Fusa is a pretty big town of about 100,000 people and is famous for being the hometown of some dude who won the Tour de France, but I cant remember his name and cycling is shit boring anyway. Being sunday, town was hectic with people all over the joint, not that this is any different to anyother day of the week in any town in Colombia from what i have seen, but it was still fucken busy. We parked the car, and headed to the market which were nuts. Rainbow stacks of fruit and vegies were stacked up to my chin all over the place, whole walls were covered in cooking utensils and fishmongers and buthchers hacked away in plain sight and flogged away whatever they could. Cool.
“Hola, senor, buenas. Quieres….”
Being as white as a hanky gets you special attention in a place like this, so i had to bust out a lot of “no, gracias”‘s, but it’s all good, the place was fuckin’ crazy and I was lovin it. We left the place with a heap of fruit, including one of the biggest watermelons I’ve ever seen and a fuckload of chicken for Jairo to cook up when we got back to the house. On the way back we took a different route which was just as cool as the first, and getting into Silvania we were stopped in our tracks by a full scale beauty pagent going on. Apparently it was Silvanias 25th birthday, and part of the celebration involved getting all the hottest girls in town, dressing them in skimpy, sequined outfits, chucking ’em in the back of a decorated ute and parading them around town.
I wasn’t complaining….
Cata and Me jumped out of the car and shot photos of the girls and the chaos around them as they shimmied about, threw sweets out to small childrenand blew kisses at the old men sipping beers out the front of the bars, until Jairo caught up and we jumped back in the car. We tried to follow the parade around hoping it would lead us to the road out but instead it just stopped. So for 20 minutes I was forced to sit in the car and stare at the rear ends of some of the hottest women I had ever seen (none of them as hot as my lovely missus of course!) until Jairo was able to manouver out of the madness.

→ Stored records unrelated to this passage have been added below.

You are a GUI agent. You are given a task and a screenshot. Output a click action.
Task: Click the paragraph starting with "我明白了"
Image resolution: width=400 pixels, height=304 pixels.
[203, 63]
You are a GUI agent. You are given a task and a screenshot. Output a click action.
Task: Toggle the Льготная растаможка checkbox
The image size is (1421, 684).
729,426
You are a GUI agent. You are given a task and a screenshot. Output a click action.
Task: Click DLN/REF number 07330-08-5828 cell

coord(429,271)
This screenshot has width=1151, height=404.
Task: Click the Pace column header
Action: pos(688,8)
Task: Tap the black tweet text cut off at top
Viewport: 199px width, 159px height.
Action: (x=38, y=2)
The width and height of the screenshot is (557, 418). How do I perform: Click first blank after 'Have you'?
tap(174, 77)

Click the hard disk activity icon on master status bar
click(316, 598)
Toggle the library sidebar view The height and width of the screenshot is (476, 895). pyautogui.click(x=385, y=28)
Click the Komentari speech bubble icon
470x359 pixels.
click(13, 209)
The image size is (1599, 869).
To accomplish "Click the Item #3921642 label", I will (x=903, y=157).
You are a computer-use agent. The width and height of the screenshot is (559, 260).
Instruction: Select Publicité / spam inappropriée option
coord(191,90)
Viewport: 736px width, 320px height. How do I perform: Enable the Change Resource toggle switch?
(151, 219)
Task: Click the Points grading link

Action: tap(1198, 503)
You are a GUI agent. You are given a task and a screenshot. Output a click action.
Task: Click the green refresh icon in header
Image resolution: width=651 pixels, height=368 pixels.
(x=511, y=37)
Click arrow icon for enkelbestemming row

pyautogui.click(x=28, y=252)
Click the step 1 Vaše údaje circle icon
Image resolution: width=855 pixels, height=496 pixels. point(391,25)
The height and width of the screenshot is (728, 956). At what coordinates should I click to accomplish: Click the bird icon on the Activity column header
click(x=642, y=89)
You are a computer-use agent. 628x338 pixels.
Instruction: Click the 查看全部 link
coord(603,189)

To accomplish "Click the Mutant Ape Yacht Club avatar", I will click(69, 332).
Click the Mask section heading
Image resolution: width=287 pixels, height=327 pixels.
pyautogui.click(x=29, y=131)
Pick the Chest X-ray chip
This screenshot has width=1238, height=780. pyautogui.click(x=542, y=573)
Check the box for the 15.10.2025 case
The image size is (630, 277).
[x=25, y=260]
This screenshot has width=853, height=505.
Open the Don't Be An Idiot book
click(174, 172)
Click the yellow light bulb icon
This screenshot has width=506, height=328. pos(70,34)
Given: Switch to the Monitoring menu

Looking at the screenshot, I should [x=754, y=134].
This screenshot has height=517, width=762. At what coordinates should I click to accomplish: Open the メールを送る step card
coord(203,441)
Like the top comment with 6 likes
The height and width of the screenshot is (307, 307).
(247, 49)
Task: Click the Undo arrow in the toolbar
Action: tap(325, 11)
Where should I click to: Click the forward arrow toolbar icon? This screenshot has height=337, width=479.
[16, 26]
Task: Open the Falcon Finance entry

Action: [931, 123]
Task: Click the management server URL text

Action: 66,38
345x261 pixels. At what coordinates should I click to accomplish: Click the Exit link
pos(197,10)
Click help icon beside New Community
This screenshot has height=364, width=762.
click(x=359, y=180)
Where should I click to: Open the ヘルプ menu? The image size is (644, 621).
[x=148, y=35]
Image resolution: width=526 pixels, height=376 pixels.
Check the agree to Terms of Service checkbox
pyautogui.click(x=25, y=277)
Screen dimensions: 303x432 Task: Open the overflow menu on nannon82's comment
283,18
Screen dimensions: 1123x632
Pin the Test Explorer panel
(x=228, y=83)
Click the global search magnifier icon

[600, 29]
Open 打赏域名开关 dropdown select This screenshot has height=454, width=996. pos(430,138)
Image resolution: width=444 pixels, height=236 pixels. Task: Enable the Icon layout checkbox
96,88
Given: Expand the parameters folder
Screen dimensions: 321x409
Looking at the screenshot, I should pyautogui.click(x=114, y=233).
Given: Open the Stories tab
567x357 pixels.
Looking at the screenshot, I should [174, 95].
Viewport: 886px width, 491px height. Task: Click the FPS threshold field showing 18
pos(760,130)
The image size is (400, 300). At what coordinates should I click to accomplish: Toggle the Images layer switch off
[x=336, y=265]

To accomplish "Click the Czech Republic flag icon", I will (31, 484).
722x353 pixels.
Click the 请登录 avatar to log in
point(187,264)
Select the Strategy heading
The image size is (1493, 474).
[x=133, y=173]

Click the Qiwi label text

After getting home the rest of the day carried out much as the previous one had. We ate, drank and then most of us fell asleep. Cata and I went for a short walk in the arvo and fantasised about where we’re gonna build our dreamhouse one day and then argued about wether we’re gonna have a cat or dog. I vote dog. A german shepard named Himmler. Joking. It’ll be cuntrag.
We also checked out the palce where my friends who are coming over for the wedding are gonna be crashing. Did someone say pad??!! It was just as cool as cata’s folks place but with a pool. Bring the muthafuckin ruckas.
We got back just as it was beginning to get dark, packed up the car and headed off for Bogota. As we drove through Silvania the party was still cranking and salsa blasted from bars and houses, chunks of meat roasted over flames, kids played on the streets and more than a few people stumbled around drunkenly. Lucky Bastards.